# Love it or Hate it: UGG Boots



## jdepp_84 (Aug 1, 2007)

Price: $160

I dont know about the metallic finish. They do seem comfy though.


----------



## TheOpenRoad (Aug 1, 2007)

I'm torn. My eyes are telling me no and my feet are telling me yes. Haha.


----------



## Solimar (Aug 1, 2007)

Uggs are totally comfy. The metallic just isn't my thing, and I prefer the shorter ones.


----------



## kaylin_marie (Aug 1, 2007)

I love my uggs, but I don't think I like those.


----------



## ivette (Aug 1, 2007)

not crazy about it


----------



## michal_cohen (Aug 2, 2007)

i dont know really


----------



## bCreative (Aug 2, 2007)

I HATE UGGS!!!!!! And what makes me sick is that people wear them in the summer!!


----------



## clwkerric (Aug 2, 2007)

absolutely HATE Uggs!!


----------



## SqueeKee (Aug 2, 2007)

Ewww! The look like they've been spraypainted!


----------



## dentaldee (Aug 2, 2007)

I think uggs are the ugliest foot wear on the planet..........sorry


----------



## Savvy_lover (Aug 2, 2007)

thats the sound i made whe i saw this

UGG!


----------



## makeupwhore54 (Aug 2, 2007)

Uggs annoy me.


----------



## SierraWren (Aug 2, 2007)

I really just hate Uggs, I'm sorry. In Southern CA. people go around in them when it's like 80 degrees outside, and I wish they'd get arrested for it too.

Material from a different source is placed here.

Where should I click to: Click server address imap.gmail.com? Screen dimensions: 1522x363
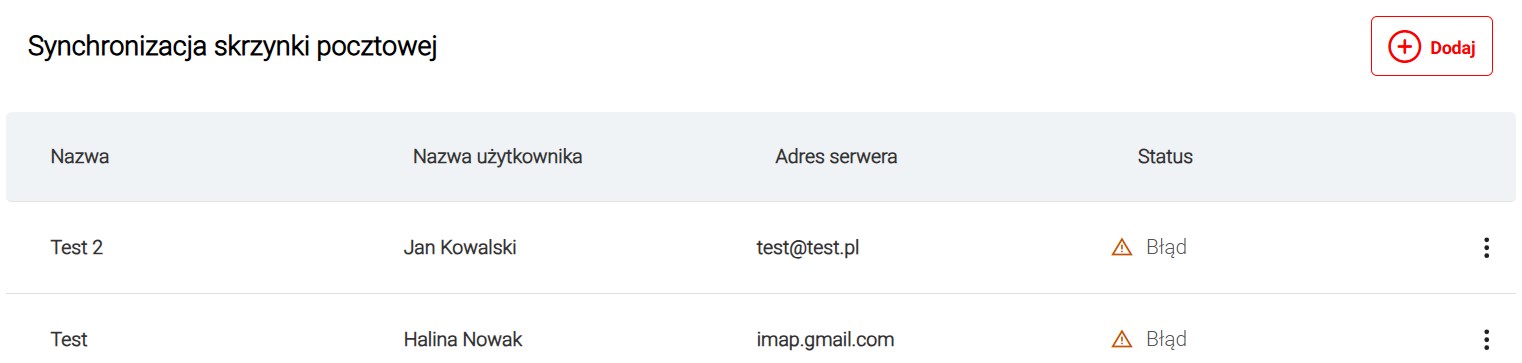[825, 340]
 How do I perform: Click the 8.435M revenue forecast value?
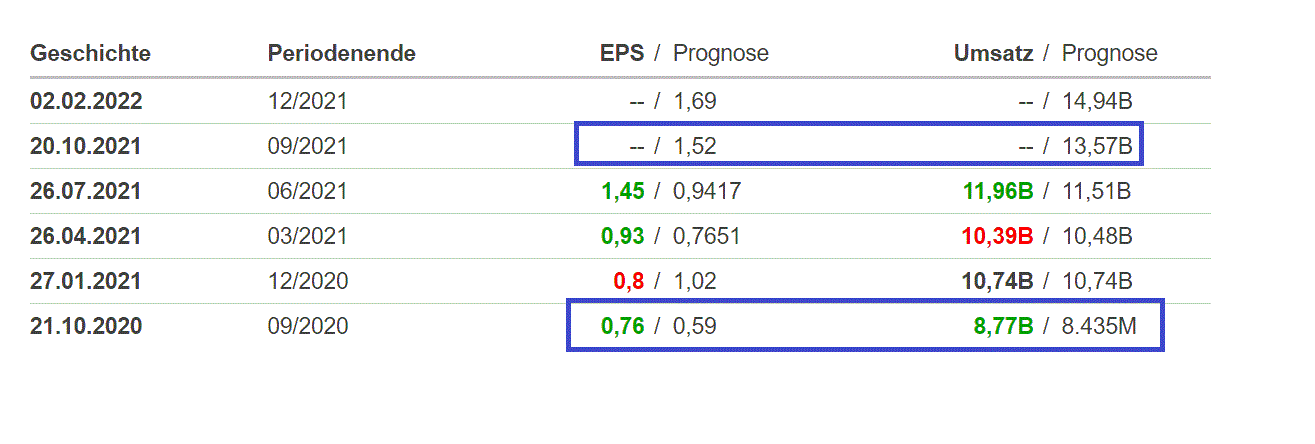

(Only kidding. It should be a free country.)Still,I wish people would get over Uggs...Oh well.


----------



## jdepp_84 (Aug 2, 2007)

Originally Posted by *SierraWren* /img/forum/go_quote.gif I really just hate Uggs, I'm sorry. In Southern CA. people go around in them when it's like 80 degrees outside, and I wish they'd get arrested for it too.



(Only kidding. It should be a free country.)Still,I wish people would get over Uggs...Oh well.

LOL, totally agree!


----------



## girlie2010 (Aug 2, 2007)

hate it


----------



## semantje (Aug 2, 2007)

hate it for sure, this is so not fashionable, even tho they walk like your on clouds


----------



## dreamgirl_leah (Aug 2, 2007)

I like Uggs but im not all for the metallic!


----------



## bluebird26 (Aug 2, 2007)

yikes


----------



## justdragmedown (Aug 2, 2007)

I have never been a fan of uggs


----------



## RachaelMarie (Aug 3, 2007)

Hate it. I don't like anything by Ugg


----------



## Karren (Aug 10, 2007)

HATE!!! Look like boots left over form a bad B space movie..

Karren


----------



## EyeCandyDiva (Aug 10, 2007)

HATE! Only because some people wear them with EVERYTHING, and in any kind of weather.


----------



## Saje (Aug 10, 2007)

I love my Uggs and the fact that not everyone can pull em off.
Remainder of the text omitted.